Pics or It Didn’t Happen (But It Happened)
The Network Effect
Continuous Partial Attention
Writing for the Guardian, Jacob Silverman attempts to explain the reasoning that has created and continued the shared psyche of the populist mantra, “pics or it didn’t happen.”
“Social media depends on recognition — more specifically, on acts of recognition. The thing itself is less interesting than the fact that we know someone involved, and if it is interesting or important, we can claim some tenuous connection to it.”
One answer is that it is a byproduct of the network effect: the more people who are part of a network, the more one’s experience can seem impoverished by being left out.
I believe that the author has in some areas done a very good job of understanding and explaining the psychology of social media, but in others has grossly misrepresented reality if not for the majority people, at least a decently sized section of people. I believe that his presentation of the ideas of ambient awareness and continuous partial attention are correct. I am especially interested in the idea of continuous partial attention as it perfectly describes some of my closest friends. Their attention can easily be interrupted when they receive a notification for social media such as Snapchat. Once they do not receive a reply, their attention immediately shifts back, but this oscillation is a very good illustration of the noted effect.

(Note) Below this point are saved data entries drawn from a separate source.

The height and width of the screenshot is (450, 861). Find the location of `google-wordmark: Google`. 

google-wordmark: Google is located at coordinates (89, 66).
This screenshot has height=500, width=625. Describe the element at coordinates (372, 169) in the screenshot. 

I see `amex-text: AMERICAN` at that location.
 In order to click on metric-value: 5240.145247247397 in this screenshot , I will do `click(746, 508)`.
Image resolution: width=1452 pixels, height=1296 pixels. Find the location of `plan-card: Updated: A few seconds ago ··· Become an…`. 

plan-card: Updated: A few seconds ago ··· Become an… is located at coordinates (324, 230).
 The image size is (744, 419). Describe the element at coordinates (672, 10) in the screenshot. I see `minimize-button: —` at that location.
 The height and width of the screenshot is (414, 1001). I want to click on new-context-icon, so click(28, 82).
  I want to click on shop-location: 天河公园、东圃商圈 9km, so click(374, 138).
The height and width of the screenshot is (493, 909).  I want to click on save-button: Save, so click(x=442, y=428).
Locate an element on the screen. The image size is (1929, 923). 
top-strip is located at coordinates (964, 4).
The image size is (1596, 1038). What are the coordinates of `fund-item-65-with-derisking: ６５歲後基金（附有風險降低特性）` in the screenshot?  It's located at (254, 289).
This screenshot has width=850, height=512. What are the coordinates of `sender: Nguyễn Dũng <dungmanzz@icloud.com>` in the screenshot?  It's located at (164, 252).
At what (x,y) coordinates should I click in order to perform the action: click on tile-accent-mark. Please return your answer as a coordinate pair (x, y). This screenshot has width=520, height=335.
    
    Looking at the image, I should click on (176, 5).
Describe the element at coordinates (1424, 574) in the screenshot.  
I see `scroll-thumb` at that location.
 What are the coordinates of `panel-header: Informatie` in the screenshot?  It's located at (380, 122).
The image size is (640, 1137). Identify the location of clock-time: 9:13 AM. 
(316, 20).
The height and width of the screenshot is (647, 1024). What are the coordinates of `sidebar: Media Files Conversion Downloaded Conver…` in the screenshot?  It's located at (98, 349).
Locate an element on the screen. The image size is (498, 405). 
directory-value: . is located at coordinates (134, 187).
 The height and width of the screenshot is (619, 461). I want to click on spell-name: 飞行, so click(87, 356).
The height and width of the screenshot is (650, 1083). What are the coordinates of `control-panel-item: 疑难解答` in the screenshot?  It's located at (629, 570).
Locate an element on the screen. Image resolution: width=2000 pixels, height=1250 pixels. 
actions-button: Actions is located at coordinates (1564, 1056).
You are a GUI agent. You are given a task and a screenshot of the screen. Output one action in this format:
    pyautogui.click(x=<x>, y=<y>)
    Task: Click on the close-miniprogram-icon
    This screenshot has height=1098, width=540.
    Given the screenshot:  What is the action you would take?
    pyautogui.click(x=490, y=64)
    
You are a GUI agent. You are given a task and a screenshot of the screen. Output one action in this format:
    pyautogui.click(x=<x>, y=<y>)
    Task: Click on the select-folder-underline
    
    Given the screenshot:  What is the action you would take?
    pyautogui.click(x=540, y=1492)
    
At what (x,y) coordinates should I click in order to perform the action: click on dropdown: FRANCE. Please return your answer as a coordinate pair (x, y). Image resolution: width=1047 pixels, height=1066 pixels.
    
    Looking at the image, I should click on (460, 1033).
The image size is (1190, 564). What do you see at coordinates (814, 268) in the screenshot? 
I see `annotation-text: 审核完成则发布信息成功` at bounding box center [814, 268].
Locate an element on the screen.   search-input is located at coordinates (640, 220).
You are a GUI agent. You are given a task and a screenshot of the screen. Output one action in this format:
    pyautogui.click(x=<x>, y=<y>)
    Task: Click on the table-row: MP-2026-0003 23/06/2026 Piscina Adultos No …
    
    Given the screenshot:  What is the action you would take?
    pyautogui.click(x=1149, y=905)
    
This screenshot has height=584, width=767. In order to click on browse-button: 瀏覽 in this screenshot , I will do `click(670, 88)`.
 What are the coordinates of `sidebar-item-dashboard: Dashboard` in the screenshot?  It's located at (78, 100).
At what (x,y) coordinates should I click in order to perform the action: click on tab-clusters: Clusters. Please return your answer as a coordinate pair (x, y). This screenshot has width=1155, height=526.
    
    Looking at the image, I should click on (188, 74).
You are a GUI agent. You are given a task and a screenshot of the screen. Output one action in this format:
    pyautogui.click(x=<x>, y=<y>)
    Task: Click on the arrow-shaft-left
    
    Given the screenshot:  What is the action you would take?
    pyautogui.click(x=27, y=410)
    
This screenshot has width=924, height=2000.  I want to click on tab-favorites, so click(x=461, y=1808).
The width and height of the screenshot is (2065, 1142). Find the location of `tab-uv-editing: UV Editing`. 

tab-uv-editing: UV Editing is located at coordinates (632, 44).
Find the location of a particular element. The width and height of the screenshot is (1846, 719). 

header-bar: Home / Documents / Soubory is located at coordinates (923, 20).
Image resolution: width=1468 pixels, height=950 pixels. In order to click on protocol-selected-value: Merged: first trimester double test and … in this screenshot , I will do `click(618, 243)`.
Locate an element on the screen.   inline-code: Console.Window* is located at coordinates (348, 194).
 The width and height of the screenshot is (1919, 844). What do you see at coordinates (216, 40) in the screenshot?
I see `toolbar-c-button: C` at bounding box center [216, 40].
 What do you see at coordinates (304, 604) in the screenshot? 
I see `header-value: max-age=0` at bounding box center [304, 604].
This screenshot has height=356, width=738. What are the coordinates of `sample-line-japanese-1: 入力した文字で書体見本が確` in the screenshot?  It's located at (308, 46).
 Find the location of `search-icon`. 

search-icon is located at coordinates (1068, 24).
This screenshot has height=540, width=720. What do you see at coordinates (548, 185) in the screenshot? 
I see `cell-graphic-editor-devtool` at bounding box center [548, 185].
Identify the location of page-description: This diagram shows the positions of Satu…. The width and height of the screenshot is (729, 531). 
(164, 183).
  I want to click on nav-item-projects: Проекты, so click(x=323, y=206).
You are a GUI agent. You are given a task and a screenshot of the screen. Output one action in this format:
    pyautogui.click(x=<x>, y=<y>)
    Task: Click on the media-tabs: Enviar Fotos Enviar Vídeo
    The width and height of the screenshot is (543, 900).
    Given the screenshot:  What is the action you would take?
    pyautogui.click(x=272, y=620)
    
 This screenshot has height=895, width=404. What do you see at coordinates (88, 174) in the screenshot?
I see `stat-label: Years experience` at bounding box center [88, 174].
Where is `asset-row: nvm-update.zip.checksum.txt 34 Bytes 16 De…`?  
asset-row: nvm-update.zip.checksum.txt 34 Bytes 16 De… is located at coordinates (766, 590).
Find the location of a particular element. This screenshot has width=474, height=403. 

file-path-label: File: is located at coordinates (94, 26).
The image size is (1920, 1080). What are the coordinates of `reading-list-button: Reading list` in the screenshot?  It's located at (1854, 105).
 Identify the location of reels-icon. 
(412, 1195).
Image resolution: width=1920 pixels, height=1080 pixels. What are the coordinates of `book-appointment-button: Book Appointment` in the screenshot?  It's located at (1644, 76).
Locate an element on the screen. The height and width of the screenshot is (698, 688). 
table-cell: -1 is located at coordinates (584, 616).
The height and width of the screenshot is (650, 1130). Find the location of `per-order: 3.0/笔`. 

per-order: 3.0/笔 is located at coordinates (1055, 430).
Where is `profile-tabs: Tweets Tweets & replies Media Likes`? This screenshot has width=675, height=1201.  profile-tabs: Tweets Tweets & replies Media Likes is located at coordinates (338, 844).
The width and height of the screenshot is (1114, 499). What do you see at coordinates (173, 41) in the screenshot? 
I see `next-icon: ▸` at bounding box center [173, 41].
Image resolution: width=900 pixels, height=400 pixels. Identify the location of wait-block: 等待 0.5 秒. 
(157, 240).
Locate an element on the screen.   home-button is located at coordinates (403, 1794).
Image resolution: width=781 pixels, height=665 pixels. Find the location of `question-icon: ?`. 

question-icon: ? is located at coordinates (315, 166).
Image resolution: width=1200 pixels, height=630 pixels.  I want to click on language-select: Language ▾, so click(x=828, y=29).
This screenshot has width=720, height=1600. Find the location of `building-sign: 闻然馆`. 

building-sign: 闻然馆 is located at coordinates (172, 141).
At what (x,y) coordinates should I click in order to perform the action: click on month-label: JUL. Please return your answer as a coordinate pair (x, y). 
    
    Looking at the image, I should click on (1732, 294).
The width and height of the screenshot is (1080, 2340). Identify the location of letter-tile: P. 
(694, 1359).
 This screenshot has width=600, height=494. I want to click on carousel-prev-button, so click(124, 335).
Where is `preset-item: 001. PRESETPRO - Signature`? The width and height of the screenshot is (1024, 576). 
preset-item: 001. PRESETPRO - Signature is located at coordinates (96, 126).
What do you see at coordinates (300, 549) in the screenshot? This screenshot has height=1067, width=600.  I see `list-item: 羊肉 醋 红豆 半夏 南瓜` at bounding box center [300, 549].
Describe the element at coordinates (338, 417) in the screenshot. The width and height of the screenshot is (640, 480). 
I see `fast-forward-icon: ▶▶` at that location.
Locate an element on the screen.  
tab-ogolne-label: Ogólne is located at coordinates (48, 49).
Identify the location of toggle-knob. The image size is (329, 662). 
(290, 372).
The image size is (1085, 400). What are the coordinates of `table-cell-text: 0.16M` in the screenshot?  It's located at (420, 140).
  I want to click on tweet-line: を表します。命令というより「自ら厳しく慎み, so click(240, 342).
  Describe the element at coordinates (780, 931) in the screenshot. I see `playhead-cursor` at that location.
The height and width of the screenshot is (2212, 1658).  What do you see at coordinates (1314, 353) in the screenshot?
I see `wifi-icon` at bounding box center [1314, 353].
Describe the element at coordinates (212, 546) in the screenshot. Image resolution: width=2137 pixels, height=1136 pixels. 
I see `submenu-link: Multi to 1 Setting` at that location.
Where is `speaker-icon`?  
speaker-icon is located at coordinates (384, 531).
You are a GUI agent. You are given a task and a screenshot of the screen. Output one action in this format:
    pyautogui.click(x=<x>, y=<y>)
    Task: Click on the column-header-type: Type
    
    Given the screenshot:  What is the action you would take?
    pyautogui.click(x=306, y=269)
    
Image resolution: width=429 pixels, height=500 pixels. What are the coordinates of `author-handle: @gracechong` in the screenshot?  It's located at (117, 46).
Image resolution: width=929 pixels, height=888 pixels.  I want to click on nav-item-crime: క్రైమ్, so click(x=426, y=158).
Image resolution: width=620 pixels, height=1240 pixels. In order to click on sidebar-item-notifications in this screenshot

Where I think the author provides an over simplification is the idea of the network effect. I would consider myself a “lurker” as the author put no effort into trying to find a better word for those people who do not frequently use social media. If I were to say a term, it would be more like “spectator” or “craftsman” as social media to me is nothing but a tool, one I am forced to use in order to make and keep real life appointments. In participating in intramural sports or being invited to attend an informal party, it is easier to create one event and send it to pre-created groups on social media than to individually message everyone. Recognizing this, I have created a Facebook to receive these invitations, but this has not created in me the fear of missing out when I do not look at Facebook for days or weeks at a time.
What kind of social media user are you? Are you the kind to upload and post frequently as the author suggests? Are you a spectator or craftsmen? Are you distinctly and only a social media consumer? How about a completely different different category?